### BRANO CITATO:
┄┄┄┄┄┄┄┄┄┄
Repubblica 16.10.16
“Con Roma i patti erano diversi” Bruxelles spiazzata minaccia di mettere l’Italia sotto accusa
Disavanzo in crescita per effetto delle misure varate e la Commissione Ue avverte: cambiate o scatta la procedura di infrazione
di Alberto D’Argenio
ROMA.
«Se Renzi non abbassa il deficit entro 15 giorni la manovra verrà
respinta e l’Italia finirà subito in procedura per debito e deficit ».
Raramente a Bruxelles sono così irritati. E ancor più raramente sono
così espliciti. Ma questa volta - raccontano dietro le quinte i pesi
massimi della Commissione guidata da Jean-Claude Juncker - il governo
italiano ha esagerato. Giudizio soppesato ed espresso a malincuore visto
che tutti a Bruxelles hanno spinto per aiutare il premier in vista del
referendum. Ma questa volta qualcosa è andato storto.
Nel biennio
2015-2016 grazie al lavoro di Juncker l’Italia ha ricevuto 19 miliardi
di flessibilità. Soldi sottratti al risanamento dei conti. In cambio,
nel 2017, Roma avrebbe dovuto portare il rapporto tra deficit e Pil dal
2,4% con cui chiuderemo l’anno in corso all’1,4%. Sedici miliardi di
tagli. Ma a maggio il governo ha ottenuto un primo sconto: ha avuto l’ok
a scendere solo fino all’1,8%, cifra sulla quale Padoan si era
impegnato in una lettera a Bruxelles. Ma in estate, con il Pil 2016 che
ha tradito le attese e il terremoto, Renzi ha aperto un nuovo negoziato
per ottenere ancora più spazio. L’obiettivo del premier era restare
fermo al 2,4% anche l’anno prossimo. Bruxelles nei negoziati riservati
ha accettato subito di concedere il 2%, giustificando lo scarto tra l,8 e
il nuovo target con crescita e inflazione al di sotto delle
aspettative. Ma c’era il problema delle spese straordinarie, le
cosiddette circostanze eccezionali dovute a migranti e sisma. Soldi che
il commissario agli Affari economici, Pierre Moscovici, ha stimato in un
ulteriore 0,1%. Un miliardo e seicento milioni. Per il governo dal
valore triplo. Da qui la decisione, presa venerdì mattina prima di
salire al Quirinale in un lungo incontro tra Renzi e Padoan e poi
comunicata a Bruxelles, di salire al 2,3%. E qui iniziano i problemi
sulla manovra che sarà notificata domani alla Ue.
┄┄┄┄┄┄┄┄┄┄
### ESTRATTI DELL'ELENCO:
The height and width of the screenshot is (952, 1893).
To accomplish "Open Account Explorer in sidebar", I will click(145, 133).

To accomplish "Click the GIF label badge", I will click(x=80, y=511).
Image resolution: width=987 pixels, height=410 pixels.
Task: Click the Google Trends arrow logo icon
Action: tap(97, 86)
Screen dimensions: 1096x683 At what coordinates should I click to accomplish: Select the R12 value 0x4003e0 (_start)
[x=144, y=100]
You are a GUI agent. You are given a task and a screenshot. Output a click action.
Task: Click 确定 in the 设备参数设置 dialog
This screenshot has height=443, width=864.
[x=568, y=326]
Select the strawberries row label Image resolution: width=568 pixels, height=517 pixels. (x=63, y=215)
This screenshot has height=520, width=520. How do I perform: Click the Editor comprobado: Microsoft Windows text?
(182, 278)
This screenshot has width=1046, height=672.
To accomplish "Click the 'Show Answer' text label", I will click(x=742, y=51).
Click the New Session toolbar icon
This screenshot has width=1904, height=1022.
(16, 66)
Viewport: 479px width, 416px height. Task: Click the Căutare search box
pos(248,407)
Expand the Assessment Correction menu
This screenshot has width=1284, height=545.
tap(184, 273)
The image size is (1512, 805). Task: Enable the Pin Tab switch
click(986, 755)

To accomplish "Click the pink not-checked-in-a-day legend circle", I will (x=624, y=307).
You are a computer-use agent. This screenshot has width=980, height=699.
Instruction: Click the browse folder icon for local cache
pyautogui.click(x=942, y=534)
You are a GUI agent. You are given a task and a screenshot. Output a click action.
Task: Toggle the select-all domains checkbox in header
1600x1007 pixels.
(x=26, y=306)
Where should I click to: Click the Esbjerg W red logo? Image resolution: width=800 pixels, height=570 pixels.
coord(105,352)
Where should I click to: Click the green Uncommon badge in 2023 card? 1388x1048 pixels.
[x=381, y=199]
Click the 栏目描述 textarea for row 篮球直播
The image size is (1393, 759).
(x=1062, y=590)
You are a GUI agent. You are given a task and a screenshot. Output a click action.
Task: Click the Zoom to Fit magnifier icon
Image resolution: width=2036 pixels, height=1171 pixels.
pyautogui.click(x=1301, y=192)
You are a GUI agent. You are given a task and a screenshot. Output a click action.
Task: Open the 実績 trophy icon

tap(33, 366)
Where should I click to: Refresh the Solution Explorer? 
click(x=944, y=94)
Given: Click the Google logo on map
┄┄┄┄┄┄┄┄┄┄
### COSA FARE:
Riscrivi l'articolo sulla manovra italiana, tutto il tratto da "Repubblica 16.10.16" giù fino a "è andato storto.", sostituendo "irritati" con "contrariati". L'elenco non ha alcun ruolo in questo lavoro.

### ESERCIZIO SVOLTO:
Repubblica 16.10.16
“Con Roma i patti erano diversi” Bruxelles spiazzata minaccia di mettere l’Italia sotto accusa
Disavanzo in crescita per effetto delle misure varate e la Commissione Ue avverte: cambiate o scatta la procedura di infrazione
di Alberto D’Argenio
ROMA.
«Se Renzi non abbassa il deficit entro 15 giorni la manovra verrà
respinta e l’Italia finirà subito in procedura per debito e deficit ».
Raramente a Bruxelles sono così contrariati. E ancor più raramente sono
così espliciti. Ma questa volta - raccontano dietro le quinte i pesi
massimi della Commissione guidata da Jean-Claude Juncker - il governo
italiano ha esagerato. Giudizio soppesato ed espresso a malincuore visto
che tutti a Bruxelles hanno spinto per aiutare il premier in vista del
referendum. Ma questa volta qualcosa è andato storto.